For those concerned about the safety of their assets, the best advice is to avoid keeping everything under a single key over several years. Moreover, ensure you don’t store your secret passcodes anywhere online or on any device directly connected to the internet. Hackers can get access to your funds via this channel. If you’ve been an investor for quite some time and you’re not 100% confident that you’ve been very careful about security measures in the past, consider creating a new wallet.

Sandwich bots 

The concept of sandwich trading refers to a process during which a bot is programmed to spot when an investor is attempting to make a purchase on the blockchain. The bot then proceeds to place an order on the same token. Recently, one sandwich bot connected to a wallet named “jaredfromsubway.eth” has been using this tactic on investors betting on tokens, particularly chad and pepe. The meme coins don’t have intrinsic value but became popular due to the intervention of social media.

While sandwich attackers aren’t exploitative per se, many within the crypto environment view them as predatory. That’s because the bots skim value from the investors, meaning they can make millions of dollars from an attack.
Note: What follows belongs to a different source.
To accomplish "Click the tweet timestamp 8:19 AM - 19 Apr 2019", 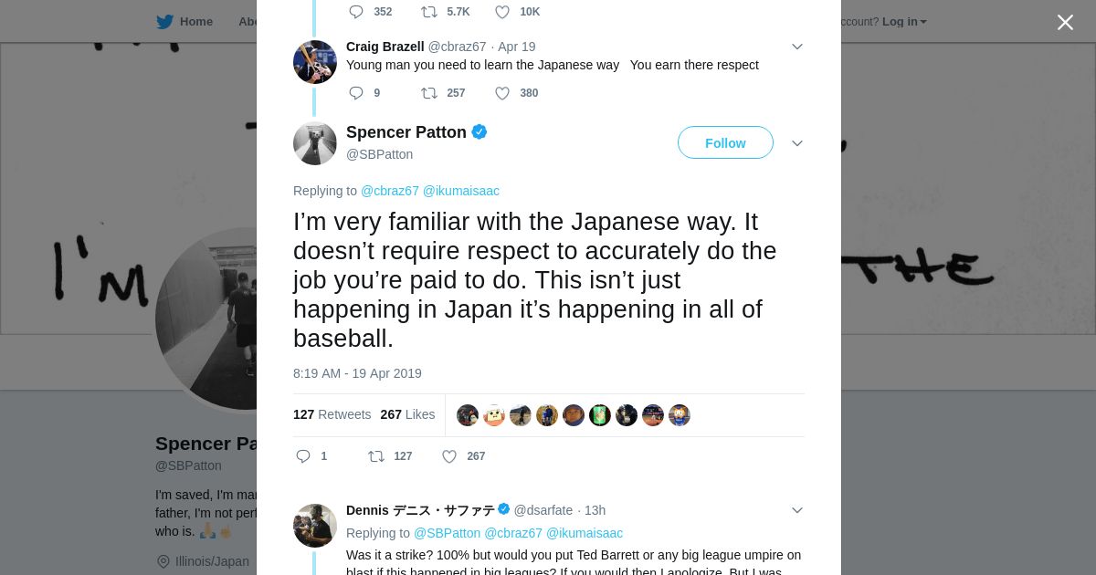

Simultaneously, they drive gas fees up, which doesn’t benefit either the blockchain or its users.

The Ethereum blockchain continues to change and develop. If you’re an investor looking to increase your revenue, it’s essential to be mindful of all these changes and prepare for them. Don’t rush into anything, and don’t make impulsive decisions even if they might seem correct at the moment. You’ll have a lot to be thankful for later on.